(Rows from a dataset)

===============

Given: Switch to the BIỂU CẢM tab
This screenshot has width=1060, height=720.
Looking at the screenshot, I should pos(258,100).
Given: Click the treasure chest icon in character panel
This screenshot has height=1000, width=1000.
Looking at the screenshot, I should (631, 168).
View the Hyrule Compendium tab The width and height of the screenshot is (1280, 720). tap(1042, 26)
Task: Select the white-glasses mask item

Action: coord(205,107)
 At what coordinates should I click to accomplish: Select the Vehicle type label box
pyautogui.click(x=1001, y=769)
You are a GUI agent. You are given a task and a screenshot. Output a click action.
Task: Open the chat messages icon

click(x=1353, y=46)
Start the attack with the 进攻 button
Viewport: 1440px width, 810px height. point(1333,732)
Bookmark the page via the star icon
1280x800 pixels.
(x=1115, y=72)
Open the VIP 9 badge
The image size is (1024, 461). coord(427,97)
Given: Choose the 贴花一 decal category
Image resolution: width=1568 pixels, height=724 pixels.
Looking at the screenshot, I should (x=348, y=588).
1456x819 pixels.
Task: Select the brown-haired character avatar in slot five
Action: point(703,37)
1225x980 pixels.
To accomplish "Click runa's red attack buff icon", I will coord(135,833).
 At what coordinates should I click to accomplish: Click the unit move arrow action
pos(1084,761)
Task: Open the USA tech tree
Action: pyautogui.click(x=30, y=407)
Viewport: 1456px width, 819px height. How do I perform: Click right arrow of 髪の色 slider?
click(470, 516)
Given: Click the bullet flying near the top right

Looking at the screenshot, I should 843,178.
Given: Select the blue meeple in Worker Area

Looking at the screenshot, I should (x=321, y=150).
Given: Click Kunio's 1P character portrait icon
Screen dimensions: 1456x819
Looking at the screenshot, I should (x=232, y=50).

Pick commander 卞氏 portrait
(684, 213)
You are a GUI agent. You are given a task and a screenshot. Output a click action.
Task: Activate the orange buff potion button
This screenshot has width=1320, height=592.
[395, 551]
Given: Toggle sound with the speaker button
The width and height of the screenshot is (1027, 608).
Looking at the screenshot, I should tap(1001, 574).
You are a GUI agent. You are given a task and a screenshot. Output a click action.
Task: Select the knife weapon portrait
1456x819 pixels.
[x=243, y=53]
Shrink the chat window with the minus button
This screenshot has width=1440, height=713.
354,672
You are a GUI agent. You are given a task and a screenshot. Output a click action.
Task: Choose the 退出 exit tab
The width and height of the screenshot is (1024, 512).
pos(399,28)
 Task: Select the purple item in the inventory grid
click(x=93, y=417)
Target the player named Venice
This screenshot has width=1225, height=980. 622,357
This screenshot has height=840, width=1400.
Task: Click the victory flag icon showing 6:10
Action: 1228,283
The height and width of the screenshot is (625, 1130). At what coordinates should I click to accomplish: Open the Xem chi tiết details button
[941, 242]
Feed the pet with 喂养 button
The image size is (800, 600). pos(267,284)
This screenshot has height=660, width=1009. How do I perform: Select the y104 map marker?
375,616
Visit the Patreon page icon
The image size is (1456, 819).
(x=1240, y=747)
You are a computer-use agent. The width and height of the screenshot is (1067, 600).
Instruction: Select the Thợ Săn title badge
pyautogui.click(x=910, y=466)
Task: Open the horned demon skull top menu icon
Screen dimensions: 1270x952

===============

Work to be completed ::
Can you reproduce every one of the records above word for word, with nothing changed?

Task response ::
Given: Switch to the BIỂU CẢM tab
This screenshot has width=1060, height=720.
Looking at the screenshot, I should pos(258,100).
Given: Click the treasure chest icon in character panel
This screenshot has height=1000, width=1000.
Looking at the screenshot, I should (631, 168).
View the Hyrule Compendium tab The width and height of the screenshot is (1280, 720). tap(1042, 26)
Task: Select the white-glasses mask item

Action: coord(205,107)
 At what coordinates should I click to accomplish: Select the Vehicle type label box
pyautogui.click(x=1001, y=769)
You are a GUI agent. You are given a task and a screenshot. Output a click action.
Task: Open the chat messages icon

click(x=1353, y=46)
Start the attack with the 进攻 button
Viewport: 1440px width, 810px height. point(1333,732)
Bookmark the page via the star icon
1280x800 pixels.
(x=1115, y=72)
Open the VIP 9 badge
The image size is (1024, 461). coord(427,97)
Given: Choose the 贴花一 decal category
Image resolution: width=1568 pixels, height=724 pixels.
Looking at the screenshot, I should (x=348, y=588).
1456x819 pixels.
Task: Select the brown-haired character avatar in slot five
Action: point(703,37)
1225x980 pixels.
To accomplish "Click runa's red attack buff icon", I will coord(135,833).
 At what coordinates should I click to accomplish: Click the unit move arrow action
pos(1084,761)
Task: Open the USA tech tree
Action: pyautogui.click(x=30, y=407)
Viewport: 1456px width, 819px height. How do I perform: Click right arrow of 髪の色 slider?
click(470, 516)
Given: Click the bullet flying near the top right

Looking at the screenshot, I should 843,178.
Given: Select the blue meeple in Worker Area

Looking at the screenshot, I should (x=321, y=150).
Given: Click Kunio's 1P character portrait icon
Screen dimensions: 1456x819
Looking at the screenshot, I should (x=232, y=50).

Pick commander 卞氏 portrait
(684, 213)
You are a GUI agent. You are given a task and a screenshot. Output a click action.
Task: Activate the orange buff potion button
This screenshot has width=1320, height=592.
[395, 551]
Given: Toggle sound with the speaker button
The width and height of the screenshot is (1027, 608).
Looking at the screenshot, I should tap(1001, 574).
You are a GUI agent. You are given a task and a screenshot. Output a click action.
Task: Select the knife weapon portrait
1456x819 pixels.
[x=243, y=53]
Shrink the chat window with the minus button
This screenshot has width=1440, height=713.
354,672
You are a GUI agent. You are given a task and a screenshot. Output a click action.
Task: Choose the 退出 exit tab
The width and height of the screenshot is (1024, 512).
pos(399,28)
 Task: Select the purple item in the inventory grid
click(x=93, y=417)
Target the player named Venice
This screenshot has width=1225, height=980. 622,357
This screenshot has height=840, width=1400.
Task: Click the victory flag icon showing 6:10
Action: 1228,283
The height and width of the screenshot is (625, 1130). At what coordinates should I click to accomplish: Open the Xem chi tiết details button
[941, 242]
Feed the pet with 喂养 button
The image size is (800, 600). pos(267,284)
This screenshot has height=660, width=1009. How do I perform: Select the y104 map marker?
375,616
Visit the Patreon page icon
The image size is (1456, 819).
(x=1240, y=747)
You are a computer-use agent. The width and height of the screenshot is (1067, 600).
Instruction: Select the Thợ Săn title badge
pyautogui.click(x=910, y=466)
Task: Open the horned demon skull top menu icon
Screen dimensions: 1270x952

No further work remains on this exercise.